EXTRACT PROVIDED —
>>

Warwick Reynolds was born in Tunbridge Wells, Kent, in 1832. His mother was Sophia Tidey, sister of Alfred Tidey and Henry Fryer Tidey, two notable Victorian artists. A cousin, Frederick George Reynolds (1828-1921) was a landscape and still life painter.
After his mother's death in 1840 Reynolds was educated at a boarding school run by his grandfather, John Tidey, in Worthing, Sussex.
He contributed comic heads to Judy in 1871-79, and his work also appeared in Funny Folks (1878) and C. H. Ross's Variety Paper (1877-78). He was a member of the National Watercolour Society from 1864 to 1865, and wrote a novel and several short stories.

<<

DATA EXCERPTS —

>>

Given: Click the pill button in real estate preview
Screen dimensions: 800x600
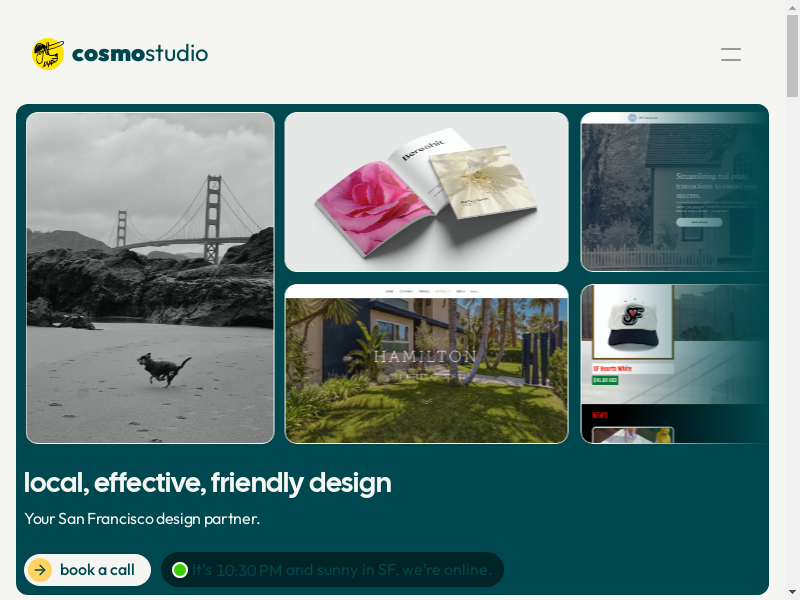Looking at the screenshot, I should pos(699,222).

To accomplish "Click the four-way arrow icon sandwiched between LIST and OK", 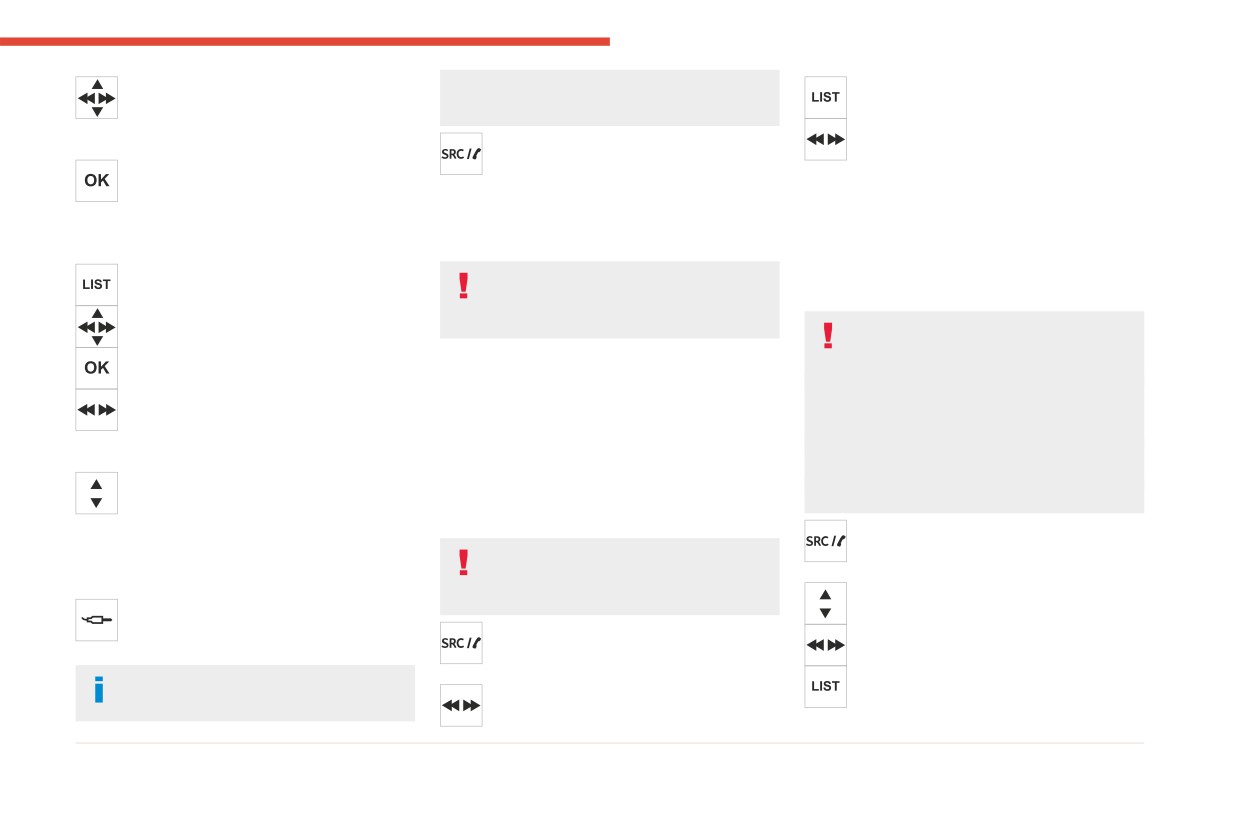I will (97, 327).
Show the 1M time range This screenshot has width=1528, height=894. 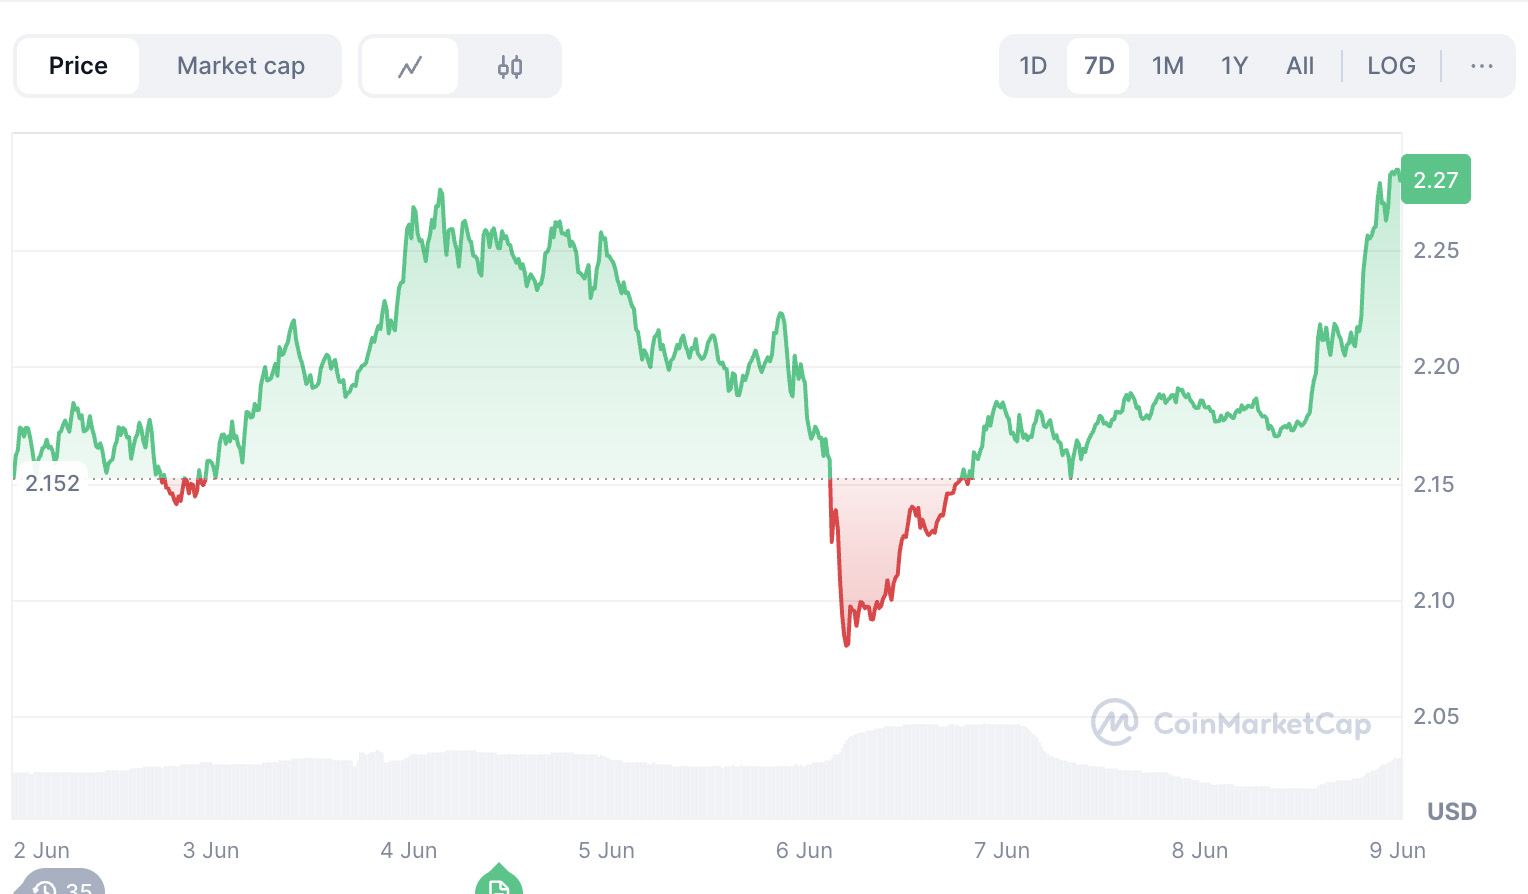click(1167, 66)
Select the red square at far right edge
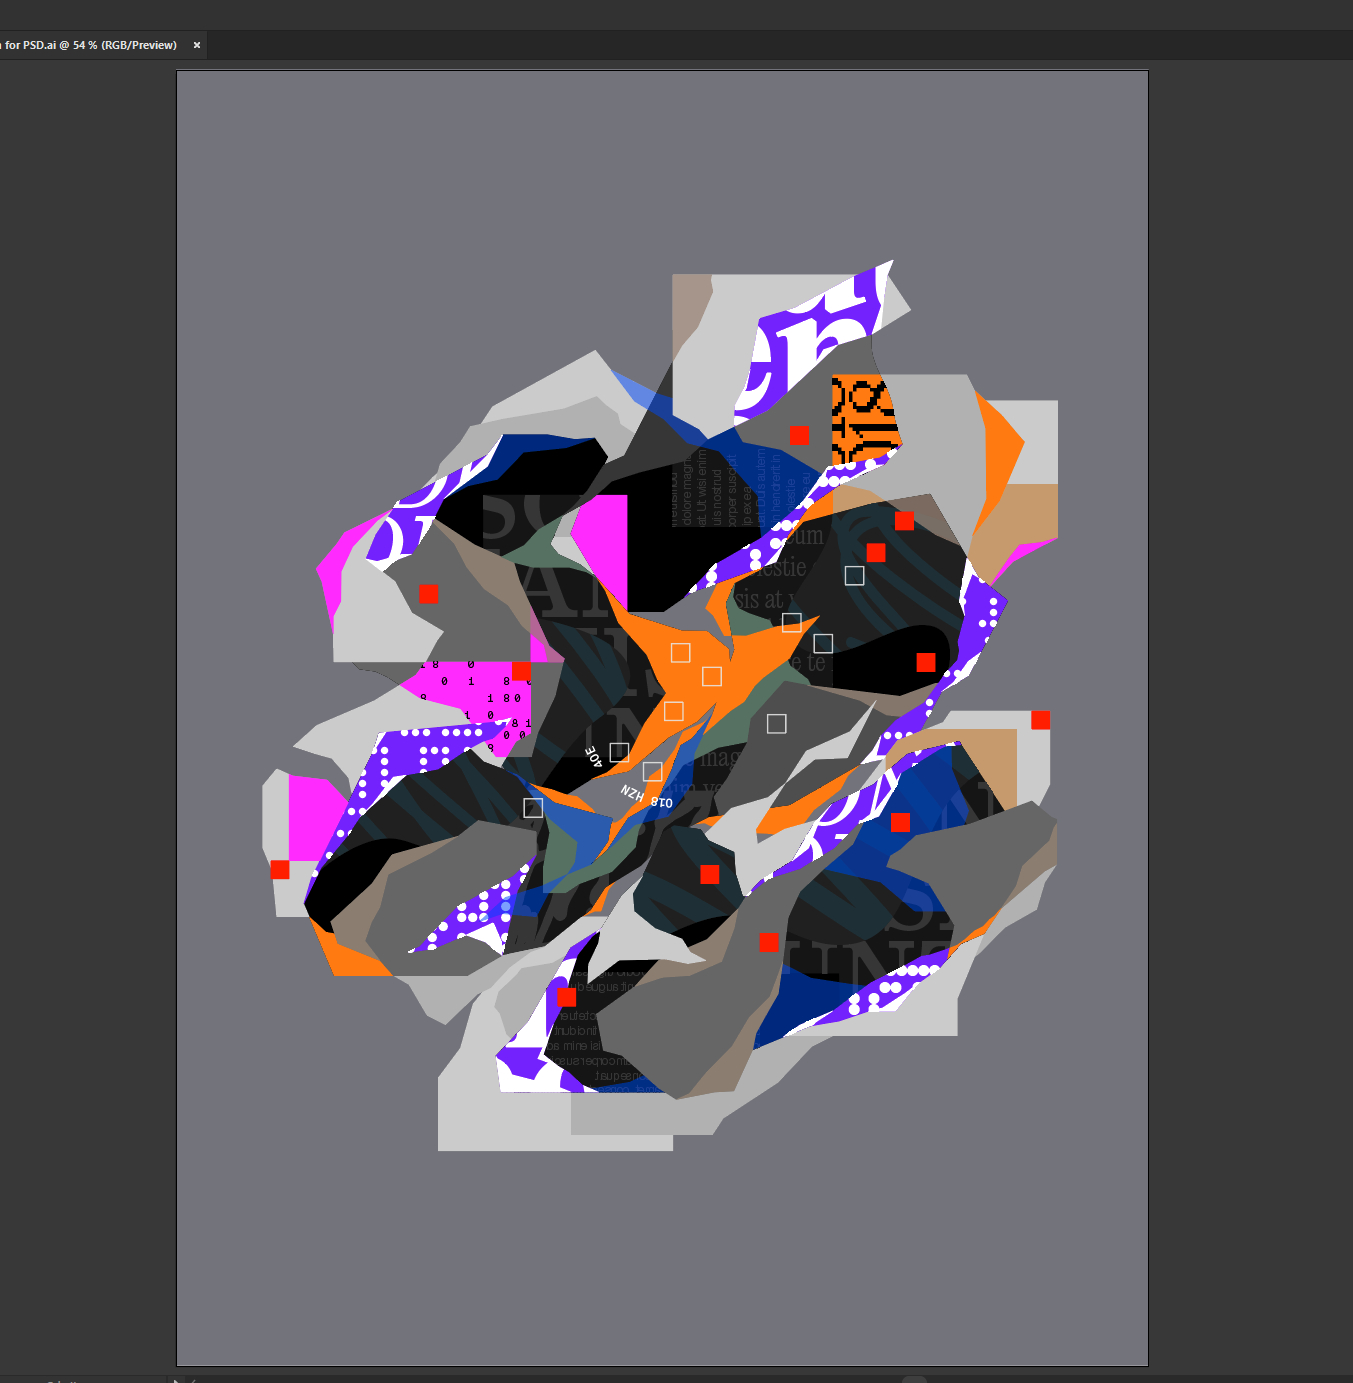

<<

DIRECTIVE 1 — Sum up the Warwick Reynolds biography in two sentences.
DIRECTIVE 2 — From the Warwick Reynolds biography, repeat the part that opens with the words containing "He contributed comic" and closes with "several short stories.".
DIRECTIVE 3 —
Answer these questions from the Warwick Reynolds biography:
(a) In what year did Reynolds's mother die?
(b) Who ran the boarding school where Reynolds was educated?
(c) During which years was Reynolds a member of the National Watercolour Society?

EXPECTED ANSWER 1 — Warwick Reynolds was born in Tunbridge Wells, Kent, in 1832 to Sophia Tidey, sister of the artists Alfred Tidey and Henry Fryer Tidey. After his mother's death in 1840 he was educated at a boarding school in Worthing run by his grandfather, and he later contributed comic heads to Judy, published in other papers, belonged to the National Watercolour Society from 1864 to 1865, and wrote a novel and several short stories.

EXPECTED ANSWER 2 —
He contributed comic heads to Judy in 1871-79, and his work also appeared in Funny Folks (1878) and C. H. Ross's Variety Paper (1877-78). He was a member of the National Watercolour Society from 1864 to 1865, and wrote a novel and several short stories.

EXPECTED ANSWER 3 —
(a) 1840
(b) His grandfather, John Tidey
(c) 1864 to 1865